Мангольф, против ожидания, прервал игру и обернулся. Юношеское лицо его было затуманено гнетущей скорбью.
— Клаус! Ты идешь к своей возлюбленной?
— Последуй моему примеру, Вольф, — и будь счастлив!
Взгляд Мангольфа дрогнул; ему было не по себе от чувства внутреннего торжества.
— Значит, ты собираешься бежать, Клаус? Ты, чего доброго, собираешься жениться на ней?
— Удивляйся сколько хочешь!
— Итак, вот тот случай, когда и ты приносишь в жертву разум, Клаус.
— С восторгом!
— Ради женщины? Ради лживого существа, расслабляющего нас? — спросил Мангольф со сладострастным торжеством. Никогда еще не любил он так сестру друга, как в этот миг.

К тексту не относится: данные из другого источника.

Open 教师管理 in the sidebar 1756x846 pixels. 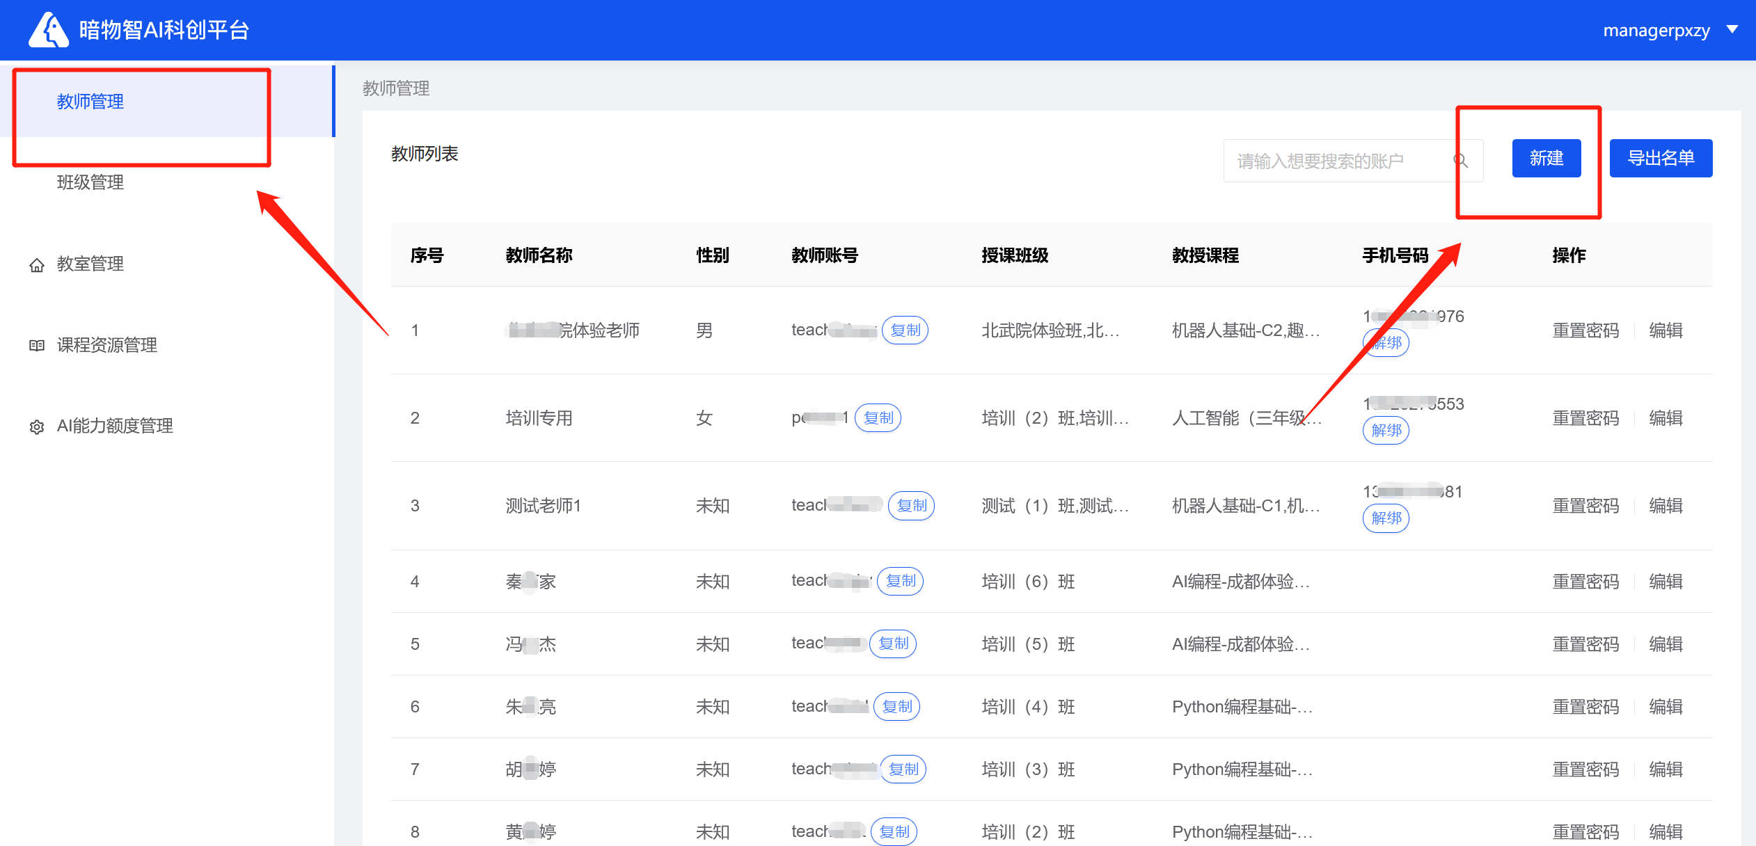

Очевидно, между их взаимной ненавистью и его любовью к сестре друга была роковая зависимость. Нехорошее чувство — сколько болезненного удовлетворения давало оно Мангольфу!
Терра стиснул пальцы и сказал вполголоса, твердо, на одной ноте:
— Я хочу для нее жить и умереть, трудиться и, если нужно, воровать. Для нее я мог бы стать карьеристом и шулером, но тогда она разлюбила бы меня. А ее любовь всегда будет для меня единственным знаком, что я не потерпел крушения, что я победил.

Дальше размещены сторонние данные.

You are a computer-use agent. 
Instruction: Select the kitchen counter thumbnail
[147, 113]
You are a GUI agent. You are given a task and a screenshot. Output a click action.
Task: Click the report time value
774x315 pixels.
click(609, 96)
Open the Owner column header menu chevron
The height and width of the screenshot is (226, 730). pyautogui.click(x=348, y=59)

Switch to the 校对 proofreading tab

Мангольф слушал этот бред, эти прорицания. Сам он сегодня говорил те же слова для успокоения женщины. Другу же они нужны были для самоуспокоения. Мангольф сказал серьезно:
— Я мог бы презирать тебя. Но я предпочитаю преклоняться перед тобой.
— Ибо ты мне друг, — ответил Терра и, прежде чем уйти, крепко пожал руку Мангольфа.
Он пошел домой; все, по-видимому, уже спали; забрав самое необходимое, спустился в сад. Он не оглянулся: родительский дом должен быть вычеркнут из памяти. Через калитку он выскользнул на поляну, оттуда на берег реки, сел в лодку и начал грести. Он рассчитывал проплыть часа два в беззвездной темноте, с непокрытой головой, обвеваемой ветром с моря. Вместо этого он едва не въехал около устья реки в целый караван барж. Голос, окликнувший его, был как будто знаком. Потом засветился фонарь.
— Шлютер?
— Молодой хозяин! Может быть, мне повернуть назад?
— Куда это вы едете?
— А вы? — недоверчиво спросил Шлютер.
— Я сейчас взберусь к вам. — Очутившись наверху: — Отец отсылает вас? Из-за консула Эрмелина? Выкладывайте все! — Он оглядел баржи: — Зерно?
— Из-за зерна я и еду, — подтвердил Шлютер. — А также из-за господина консула, чтобы он был избран в рейхстаг. Кстати, мы хотим поскорее сбыть с рук зерно, цена на него слишком дешевая.